Uma pesquisa realizada pela Fiocruz (Fundação Oswaldo Cruz) indica que 20% das pessoas que frequentam as regiões de cracolândias no País são mulheres. O estudo ouviu 32.359 pessoas, sendo 24.977 em domicílios e 7.381 nos próprios locais de consumo de droga. Entre as mulheres, 8,17% têm aids. No momento da entrevista, 10% delas afirmaram estar grávidas. Nem 5% realizam o pré-natal de forma adequada (pelo menos sete consultas antes do parto).
Segundo um dos coordenadores do trabalho, o médico Francisco Inácio Bastos, ele nunca viu uma população feminina tão maltratada e magoada. A busca por um tratamento na gravidez acaba sendo a porta de entrada dessas mulheres no sistema de saúde, por isso o médico defende que os governos deveriam fazer um plano integrado para receber essas mulheres na gestação e já tratar o problema das drogas.
Gravidez limpa
Carolina Regina, de 22 anos, tem tanto medo de não criar o filho que espera — se o Conselho Tutelar retirar a criança dela — que parou com as drogas. O filho que teve aos 18 anos não vive com ela. A primeira gravidez foi acompanhada do uso de drogas e ela lembra o quanto passava mal e como ficou feliz em saber que a criança nasceu saudável.
Ela diz que, da outra vez, a barriga ficou enorme e seu corpo inchou muito. Agora, aos oito meses, a gestação está discreta.

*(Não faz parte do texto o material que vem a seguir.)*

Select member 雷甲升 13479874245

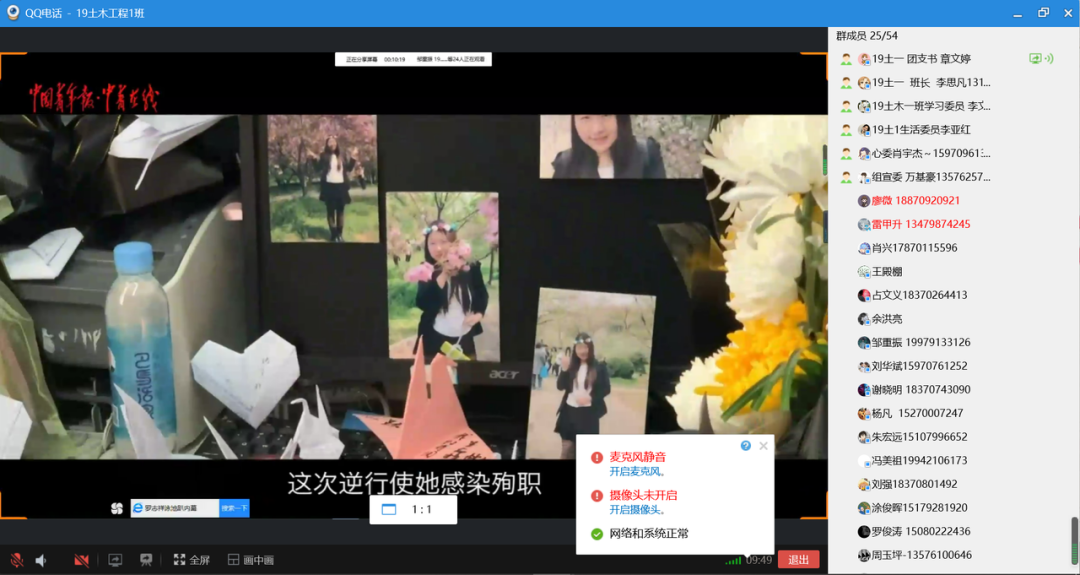[x=920, y=224]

— Eu até perguntei para a médica se estava tudo bem porque minha barriga está tão pequena. Não vejo a hora.
Os pais de Carolina morreram de Aids e ela vive nas ruas desde os nove anos com o irmão, quando passou a usar drogas. Ela diz que agora consegue se manter longe pelo bem do filho. O marido ainda usa pedra, mas tenta comprar coisas para o filho que vai nascer.
O casal trabalha no programa da prefeitura “De braços abertos”. Além de uma vaga em uma pensão, direito a vale comida, eles ganham R$ 105 cada um, às sextas-feiras, para varrer ruas da cidade. Carolina sonha em guardar parte desse dinheiro e, mais para frente, alugar uma casa para viver apenas com o marido e os filhos.

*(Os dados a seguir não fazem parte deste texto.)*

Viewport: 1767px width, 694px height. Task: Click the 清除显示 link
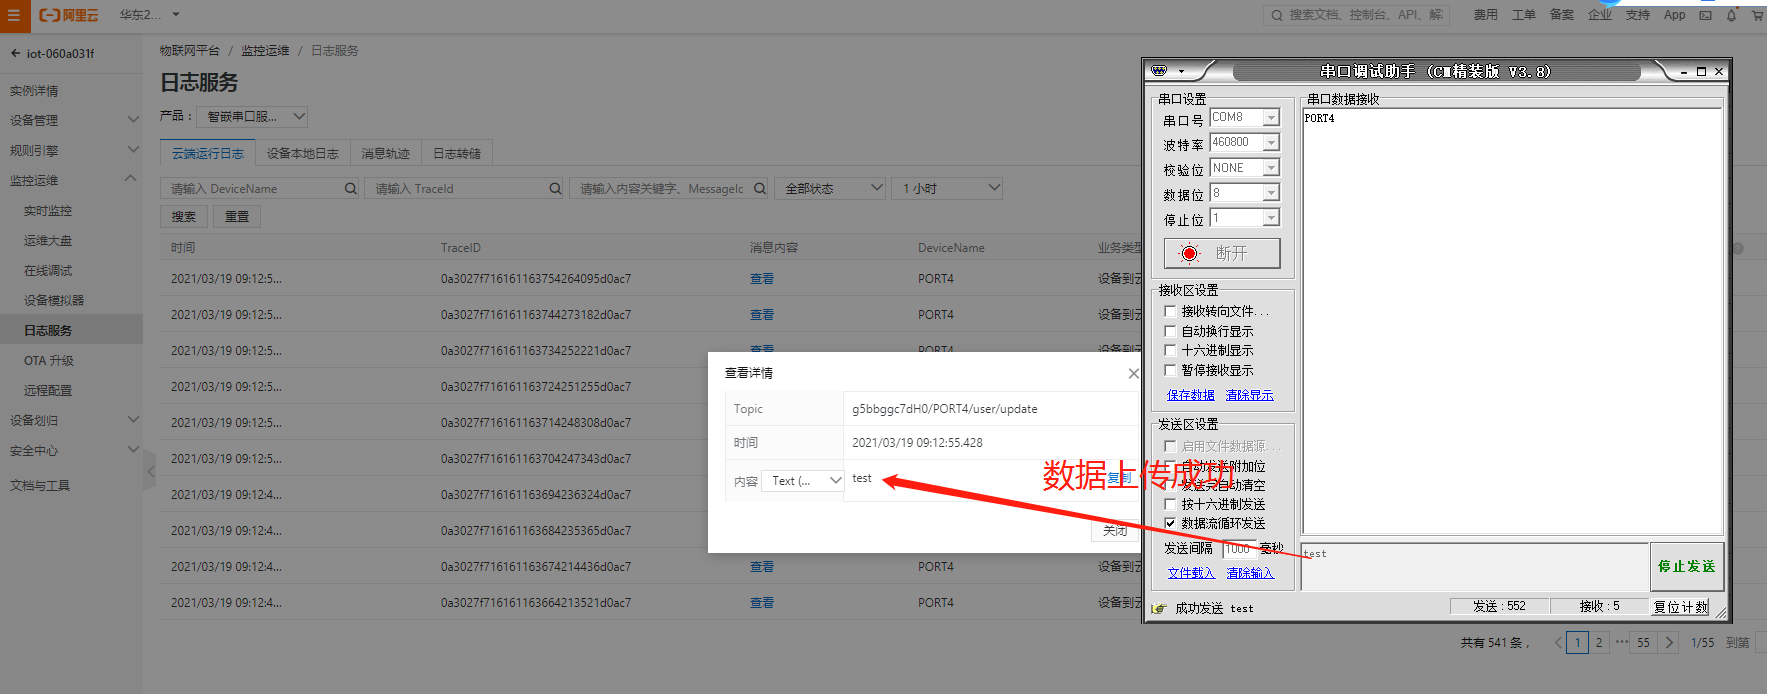1249,395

— Eu quero um dia criar meu outro filho também. Hoje, se estou próxima de quem está usando [crack], saio de perto, vou ouvir música, fazer alguma coisa. Estou determinada e não vou me influenciar por mais nada.
A jovem é sorridente, mas convive com a tristeza de saber que o único irmão, de 18 anos, vive na Cracolândia e se entregou ao crack.

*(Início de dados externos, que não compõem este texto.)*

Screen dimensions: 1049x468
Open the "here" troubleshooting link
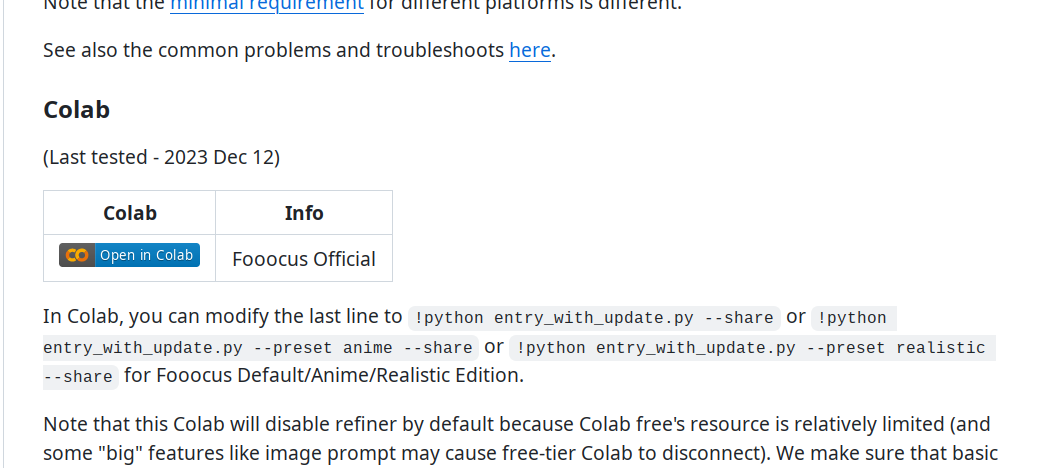coord(530,50)
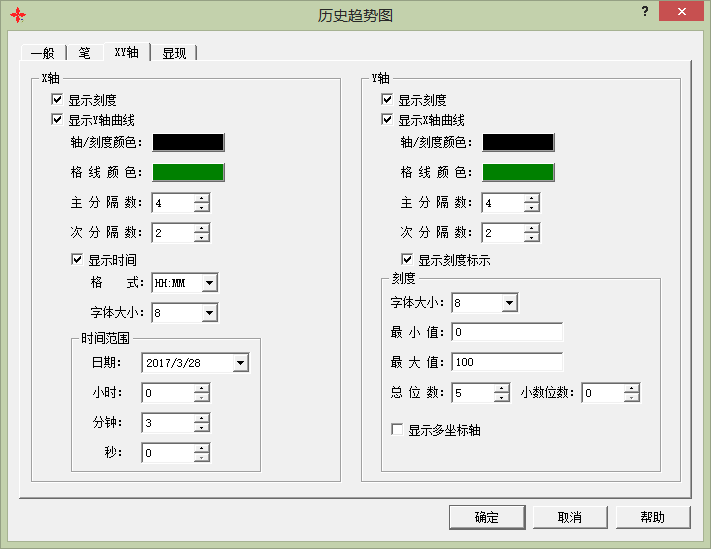Open Y-axis 字体大小 dropdown
The image size is (711, 549).
pyautogui.click(x=508, y=303)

— Perdemos os nossos pais tão cedo e fomos pra rua. Eu queria que meu irmão tivesse uma família assim como eu tenho agora. Ele ia entender que a vida pode ter um novo sentido.
De braços abertos
A Prefeitura implementou o programa após um acordo no início do ano com moradores de 147 barracas que ocupavam as ruas Helvetia e Dino Bueno. Atualmente, 513 participantes vivem em sete hotéis no entorno, ganham três refeições diárias, e R$ 15 por dia de trabalho. Uma balanço divulgado em outubro pelo programa indica que o consumo de droga foi reduzido em até 50%, em média, entre os usuários de crack que trabalham.
Do total de beneficiários cadastrados, 307 são homens, 169 são mulheres e 37, crianças. Ainda de acordo com a prefeitura, 23 usuários já trabalham fora do programa e 49 atuam nas frentes de trabalho em órgãos municipais. Outros 260 seguem no serviço de varrição de ruas e 25 participantes estão no projeto Fábrica Verde, um curso de capacitação voltado à área de jardinagem.